What is the average credit score?

Credit scores are a three-digit number between 300 and 850. According to the latest FICO data, the average credit score in America is 717. That falls in the “good” range of FICO’s scoring categories:

  • Very poor: 300-579
  • Poor: 580-600
  • Fair: 601-660
  • Good: 670-739
  • Very good: 740-799
  • Exceptional: 800-850

Credit scores may vary significantly by age and location, however.

What is the average credit score by age?

Credit scores are calculated based on payment history and length of credit history among other factors, which is why older people tend to have higher credit scores than young people. They simply have a more documented history of repaying debt. The most recent data from Experian reports the following average credit scores among age groups:

Generation Average FICO score
Gen Z (18-25) 681
Millennials (26-41) 691
Gen X (42-57) 709
Baby boomers (58-76) 746
Silent generation (77+) 760

 

What is the average credit score by state?

Experian’s data also accounts for average credit scores across states. Financial health varies significantly between states, and that’s visible in a deep disparity between credit scores. For instance, Minnesota has the highest average credit score at 742, while Mississippi has the lowest average credit score at 680.

State Average FICO score
Alabama 692
Alaska 722
Arizona 712
Arkansas 695
California 722
Colorado 731
Connecticut 726
Delaware 714
District of Columbia 715
Florida 707
Georgia 695
Hawaii 732
Idaho 730
Illinois 720
Indiana 712
Iowa 730
Kansas 722
Kentucky 705
Louisiana 690
Maine 731
Maryland 715
Massachusetts 732
Michigan 719
Minnesota 742
Mississippi 680
Missouri 714
Montana 732
Nebraska 731
Nevada 701
New Hampshire 736
New Jersey 724
New Mexico 702
New York 721
North Carolina 709
North Dakota 733
Ohio 716
Oklahoma 696
Oregon 732
Pennsylvania 722
Rhode Island 721
South Carolina 700
South Dakota 734
Tennessee 706
Texas 695
Utah 730
Vermont 737
Virginia 723
Washington 735
West Virginia 702
Wisconsin 738
Wyoming 725

 

Scores are calculated and assessed the same way regardless of location.
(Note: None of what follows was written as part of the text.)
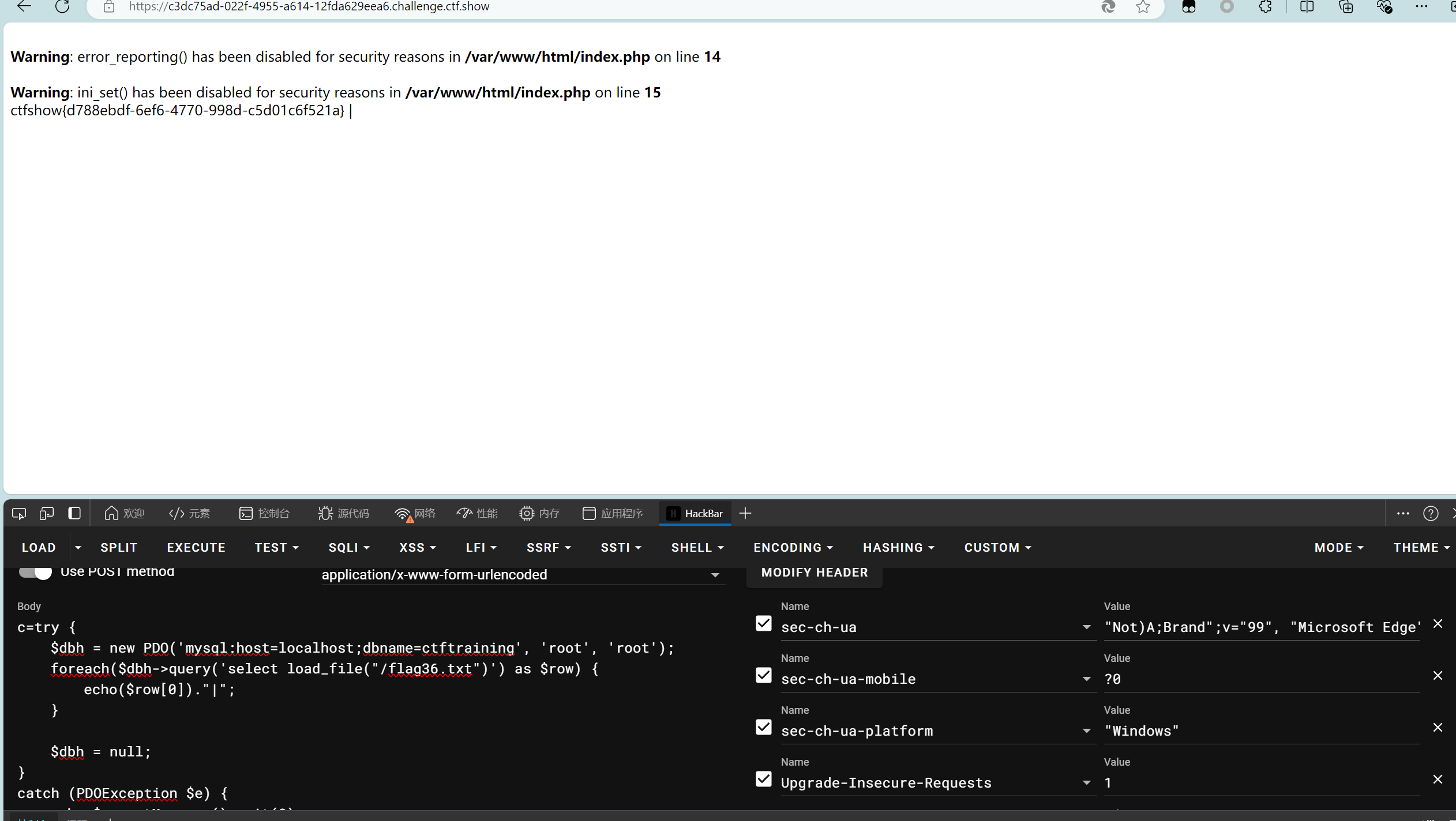
Task: Click the favorites star icon in address bar
Action: [1143, 7]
Some states have a lower average credit score than others due to residents’ financial habits and health.

While lenders don’t compare you to other borrowers when deciding whether or not to approve your loan, it’s helpful to know average credit scores to understand the data that lenders use to set their loan application approval criteria. A borrower with a 700 credit score in Mississippi, for instance, may get better interest rates in that state than if they were applying for a loan in Massachusetts.

How to build your credit score

If you check your credit score and it’s below average or just not quite as high as you like, there are ways to improve your credit. Some of the best ways to do so include:

  • Making on-time payments: The simplest way to improve your credit is to pay all of your loans, bills, and credit card statements on time and in full.
  • Pay off debt: If you can prioritize certain debts to pay them off or bring past due accounts current, it can help your score.
  • Avoid applying for new credit: Opening several new credit accounts in a short period of time can hurt your credit score as it shows you may have new debt that you haven’t yet proven you can pay.
  • Keep unused accounts open: Closed credit accounts can hurt your credit score.
  • Consider being an authorized user: One of the best ways for young people to build credit is by being added as an authorized user on a credit card account managed by a financially responsible parent. It’s also a good way for someone with bad credit to start building their own credit off of a primary user’s responsible card use.

Most importantly, continue to check your credit score and credit report regularly. This is the best way to ensure that all information is accurate and detect fraud and inconsistencies before they can seriously impact your credit score. You can check your credit score for free using tools like AnnualCreditReport.com and online services from the major credit bureaus, Equifax, Experian, and TransUnion.